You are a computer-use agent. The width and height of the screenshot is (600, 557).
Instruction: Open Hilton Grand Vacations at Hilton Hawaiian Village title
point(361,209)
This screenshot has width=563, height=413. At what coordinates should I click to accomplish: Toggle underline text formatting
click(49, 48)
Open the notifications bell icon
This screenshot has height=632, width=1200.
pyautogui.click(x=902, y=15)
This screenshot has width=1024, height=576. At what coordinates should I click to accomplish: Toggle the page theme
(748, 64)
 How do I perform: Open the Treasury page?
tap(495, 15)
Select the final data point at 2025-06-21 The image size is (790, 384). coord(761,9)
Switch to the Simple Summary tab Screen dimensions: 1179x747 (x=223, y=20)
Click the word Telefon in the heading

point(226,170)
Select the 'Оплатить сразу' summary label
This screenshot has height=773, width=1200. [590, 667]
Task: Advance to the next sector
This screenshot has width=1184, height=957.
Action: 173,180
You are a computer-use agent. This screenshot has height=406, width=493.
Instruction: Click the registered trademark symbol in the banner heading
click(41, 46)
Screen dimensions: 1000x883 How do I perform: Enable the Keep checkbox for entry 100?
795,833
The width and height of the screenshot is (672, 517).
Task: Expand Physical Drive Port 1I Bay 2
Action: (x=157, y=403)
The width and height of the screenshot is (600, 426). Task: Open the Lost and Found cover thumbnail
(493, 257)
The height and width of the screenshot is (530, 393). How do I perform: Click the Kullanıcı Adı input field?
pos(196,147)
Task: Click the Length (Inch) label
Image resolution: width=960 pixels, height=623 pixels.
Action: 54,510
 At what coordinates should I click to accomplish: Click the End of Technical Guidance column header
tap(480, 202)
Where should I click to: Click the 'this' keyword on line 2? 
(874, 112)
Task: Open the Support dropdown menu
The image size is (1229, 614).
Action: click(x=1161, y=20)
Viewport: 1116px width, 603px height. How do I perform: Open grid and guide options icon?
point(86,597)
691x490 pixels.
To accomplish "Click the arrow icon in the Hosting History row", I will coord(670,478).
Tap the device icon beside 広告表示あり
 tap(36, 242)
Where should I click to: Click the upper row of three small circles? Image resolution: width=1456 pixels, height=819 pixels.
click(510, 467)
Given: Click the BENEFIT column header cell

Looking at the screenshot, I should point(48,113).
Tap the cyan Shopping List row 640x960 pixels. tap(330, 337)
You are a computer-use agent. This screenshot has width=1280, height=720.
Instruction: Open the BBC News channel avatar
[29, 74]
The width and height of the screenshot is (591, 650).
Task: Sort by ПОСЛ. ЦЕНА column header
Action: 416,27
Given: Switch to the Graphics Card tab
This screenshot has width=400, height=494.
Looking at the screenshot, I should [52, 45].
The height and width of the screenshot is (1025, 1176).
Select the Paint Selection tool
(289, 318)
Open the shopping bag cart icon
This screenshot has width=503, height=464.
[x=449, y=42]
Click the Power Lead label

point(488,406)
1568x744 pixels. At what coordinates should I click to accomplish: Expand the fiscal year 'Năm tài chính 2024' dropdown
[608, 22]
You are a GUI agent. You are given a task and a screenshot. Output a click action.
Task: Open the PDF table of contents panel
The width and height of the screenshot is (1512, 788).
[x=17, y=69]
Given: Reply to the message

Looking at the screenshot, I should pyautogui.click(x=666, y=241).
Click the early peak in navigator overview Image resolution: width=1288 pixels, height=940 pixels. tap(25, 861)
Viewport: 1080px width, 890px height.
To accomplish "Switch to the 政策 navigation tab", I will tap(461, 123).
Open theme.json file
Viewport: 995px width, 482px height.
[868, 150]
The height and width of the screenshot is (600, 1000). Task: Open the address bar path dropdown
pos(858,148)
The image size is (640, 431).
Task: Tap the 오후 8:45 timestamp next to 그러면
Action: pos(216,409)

**What the exercise asks**
Pull every line containing the word "computer" out of the material and copy it.

**Task output**
You are a computer-use agent. The width and height of the screenshot is (600, 557).
You are a computer-use agent. This screenshot has height=406, width=493.
You are a computer-use agent. This screenshot has width=1280, height=720.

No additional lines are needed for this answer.